::: GIVEN INFORMATION

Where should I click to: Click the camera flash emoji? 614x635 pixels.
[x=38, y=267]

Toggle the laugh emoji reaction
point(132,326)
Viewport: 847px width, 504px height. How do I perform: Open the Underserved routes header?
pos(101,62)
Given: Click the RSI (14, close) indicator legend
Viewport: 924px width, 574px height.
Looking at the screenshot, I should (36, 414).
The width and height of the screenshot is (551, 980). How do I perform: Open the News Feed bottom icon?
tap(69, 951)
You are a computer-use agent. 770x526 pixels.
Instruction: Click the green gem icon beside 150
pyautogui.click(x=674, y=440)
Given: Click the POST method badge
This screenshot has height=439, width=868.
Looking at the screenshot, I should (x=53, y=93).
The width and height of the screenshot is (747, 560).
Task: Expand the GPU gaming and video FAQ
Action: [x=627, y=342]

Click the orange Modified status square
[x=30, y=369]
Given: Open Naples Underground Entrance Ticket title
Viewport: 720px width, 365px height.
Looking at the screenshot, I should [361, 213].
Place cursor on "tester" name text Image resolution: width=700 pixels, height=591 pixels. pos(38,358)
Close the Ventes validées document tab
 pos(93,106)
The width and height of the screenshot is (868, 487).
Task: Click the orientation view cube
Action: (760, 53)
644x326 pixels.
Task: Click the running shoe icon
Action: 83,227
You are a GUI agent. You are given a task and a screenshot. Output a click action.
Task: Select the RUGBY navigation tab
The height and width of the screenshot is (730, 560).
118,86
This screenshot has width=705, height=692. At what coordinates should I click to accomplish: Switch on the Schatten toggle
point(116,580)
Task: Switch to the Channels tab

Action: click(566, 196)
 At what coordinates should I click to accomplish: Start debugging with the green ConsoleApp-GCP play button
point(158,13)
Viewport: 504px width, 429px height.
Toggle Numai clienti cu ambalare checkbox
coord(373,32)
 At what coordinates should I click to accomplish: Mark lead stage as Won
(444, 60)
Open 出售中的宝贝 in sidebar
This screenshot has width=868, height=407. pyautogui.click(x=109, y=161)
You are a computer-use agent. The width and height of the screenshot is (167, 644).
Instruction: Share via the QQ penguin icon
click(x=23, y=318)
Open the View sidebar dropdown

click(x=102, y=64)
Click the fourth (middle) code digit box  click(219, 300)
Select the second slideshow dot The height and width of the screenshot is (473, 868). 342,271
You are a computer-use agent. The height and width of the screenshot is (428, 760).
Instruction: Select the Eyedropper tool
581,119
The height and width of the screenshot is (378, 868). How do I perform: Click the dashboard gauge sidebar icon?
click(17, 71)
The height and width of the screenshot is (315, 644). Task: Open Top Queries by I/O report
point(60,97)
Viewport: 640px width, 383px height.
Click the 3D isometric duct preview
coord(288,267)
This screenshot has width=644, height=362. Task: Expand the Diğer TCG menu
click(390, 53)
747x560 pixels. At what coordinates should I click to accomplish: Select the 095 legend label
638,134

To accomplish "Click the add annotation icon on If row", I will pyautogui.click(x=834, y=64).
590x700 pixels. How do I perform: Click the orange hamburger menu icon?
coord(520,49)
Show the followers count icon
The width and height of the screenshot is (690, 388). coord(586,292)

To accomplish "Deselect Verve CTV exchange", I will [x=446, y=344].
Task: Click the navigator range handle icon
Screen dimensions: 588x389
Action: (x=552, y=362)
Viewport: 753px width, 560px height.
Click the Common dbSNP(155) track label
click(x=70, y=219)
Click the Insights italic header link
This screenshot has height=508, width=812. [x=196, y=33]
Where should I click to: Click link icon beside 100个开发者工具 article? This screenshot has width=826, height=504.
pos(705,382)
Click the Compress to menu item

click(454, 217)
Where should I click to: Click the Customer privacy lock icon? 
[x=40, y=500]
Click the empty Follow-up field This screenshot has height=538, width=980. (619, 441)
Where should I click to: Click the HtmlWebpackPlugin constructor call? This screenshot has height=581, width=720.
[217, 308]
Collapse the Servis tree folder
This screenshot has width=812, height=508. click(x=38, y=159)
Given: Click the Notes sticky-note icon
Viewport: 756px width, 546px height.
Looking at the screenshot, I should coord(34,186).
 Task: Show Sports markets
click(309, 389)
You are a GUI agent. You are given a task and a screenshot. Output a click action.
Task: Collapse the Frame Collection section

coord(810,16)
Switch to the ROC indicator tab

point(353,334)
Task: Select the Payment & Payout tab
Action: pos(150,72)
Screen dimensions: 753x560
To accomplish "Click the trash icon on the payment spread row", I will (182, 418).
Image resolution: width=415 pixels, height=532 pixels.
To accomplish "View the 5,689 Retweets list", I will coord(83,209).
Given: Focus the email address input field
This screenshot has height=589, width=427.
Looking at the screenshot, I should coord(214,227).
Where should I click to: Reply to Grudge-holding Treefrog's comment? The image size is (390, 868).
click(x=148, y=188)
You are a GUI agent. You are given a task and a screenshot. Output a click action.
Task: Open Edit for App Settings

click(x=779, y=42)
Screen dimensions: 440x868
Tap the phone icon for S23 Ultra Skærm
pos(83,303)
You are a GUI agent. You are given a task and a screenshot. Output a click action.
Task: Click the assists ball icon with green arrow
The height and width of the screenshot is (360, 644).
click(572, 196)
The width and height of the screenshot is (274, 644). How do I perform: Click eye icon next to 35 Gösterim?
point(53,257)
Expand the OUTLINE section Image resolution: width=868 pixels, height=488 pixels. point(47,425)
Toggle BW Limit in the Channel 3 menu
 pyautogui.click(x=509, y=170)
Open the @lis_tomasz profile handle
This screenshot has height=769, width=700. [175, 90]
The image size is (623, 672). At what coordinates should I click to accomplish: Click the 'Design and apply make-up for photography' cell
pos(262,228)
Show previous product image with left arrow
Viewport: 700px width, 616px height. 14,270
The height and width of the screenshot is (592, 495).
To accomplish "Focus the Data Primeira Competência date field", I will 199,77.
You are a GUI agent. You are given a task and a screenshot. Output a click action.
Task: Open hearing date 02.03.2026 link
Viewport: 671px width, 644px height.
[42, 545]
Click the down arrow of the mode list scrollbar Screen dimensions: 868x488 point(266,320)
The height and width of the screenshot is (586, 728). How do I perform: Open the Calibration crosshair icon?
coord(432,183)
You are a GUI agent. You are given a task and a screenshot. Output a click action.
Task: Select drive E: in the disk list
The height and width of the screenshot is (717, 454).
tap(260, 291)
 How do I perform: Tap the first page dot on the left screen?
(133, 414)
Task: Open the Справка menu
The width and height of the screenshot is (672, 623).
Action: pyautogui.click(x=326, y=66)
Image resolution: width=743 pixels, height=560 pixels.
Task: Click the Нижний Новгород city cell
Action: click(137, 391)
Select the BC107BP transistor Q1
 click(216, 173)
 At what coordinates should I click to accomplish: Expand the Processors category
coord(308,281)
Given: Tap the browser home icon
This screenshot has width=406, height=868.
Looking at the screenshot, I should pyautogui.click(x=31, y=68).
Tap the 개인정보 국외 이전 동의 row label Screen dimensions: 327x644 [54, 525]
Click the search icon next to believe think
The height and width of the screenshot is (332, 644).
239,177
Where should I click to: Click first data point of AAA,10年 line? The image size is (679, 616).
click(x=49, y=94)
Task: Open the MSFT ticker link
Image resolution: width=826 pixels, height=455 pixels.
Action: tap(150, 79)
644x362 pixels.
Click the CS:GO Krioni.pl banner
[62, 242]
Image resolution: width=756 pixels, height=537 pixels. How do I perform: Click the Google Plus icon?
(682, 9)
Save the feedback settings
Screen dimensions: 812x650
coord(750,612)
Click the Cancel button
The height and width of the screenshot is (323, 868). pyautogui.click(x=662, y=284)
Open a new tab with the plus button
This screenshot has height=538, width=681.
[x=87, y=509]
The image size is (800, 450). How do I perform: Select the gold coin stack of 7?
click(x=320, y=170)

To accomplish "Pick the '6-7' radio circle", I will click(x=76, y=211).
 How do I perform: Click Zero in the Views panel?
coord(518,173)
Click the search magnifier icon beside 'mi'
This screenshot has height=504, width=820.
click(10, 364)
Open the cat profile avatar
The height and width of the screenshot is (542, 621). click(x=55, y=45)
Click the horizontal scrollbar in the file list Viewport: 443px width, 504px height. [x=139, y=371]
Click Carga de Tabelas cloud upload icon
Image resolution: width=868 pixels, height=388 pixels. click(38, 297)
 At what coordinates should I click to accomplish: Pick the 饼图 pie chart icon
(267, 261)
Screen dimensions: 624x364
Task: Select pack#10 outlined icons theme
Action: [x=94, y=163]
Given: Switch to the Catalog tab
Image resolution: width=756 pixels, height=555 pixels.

::::::

REQUIRED ACTION: Would you transcribe exactly the lines from the one containing "Given: Switch to the Catalog tab" to the end of the material, and leave out the rest?

TASK SOLUTION:
Given: Switch to the Catalog tab
Image resolution: width=756 pixels, height=555 pixels.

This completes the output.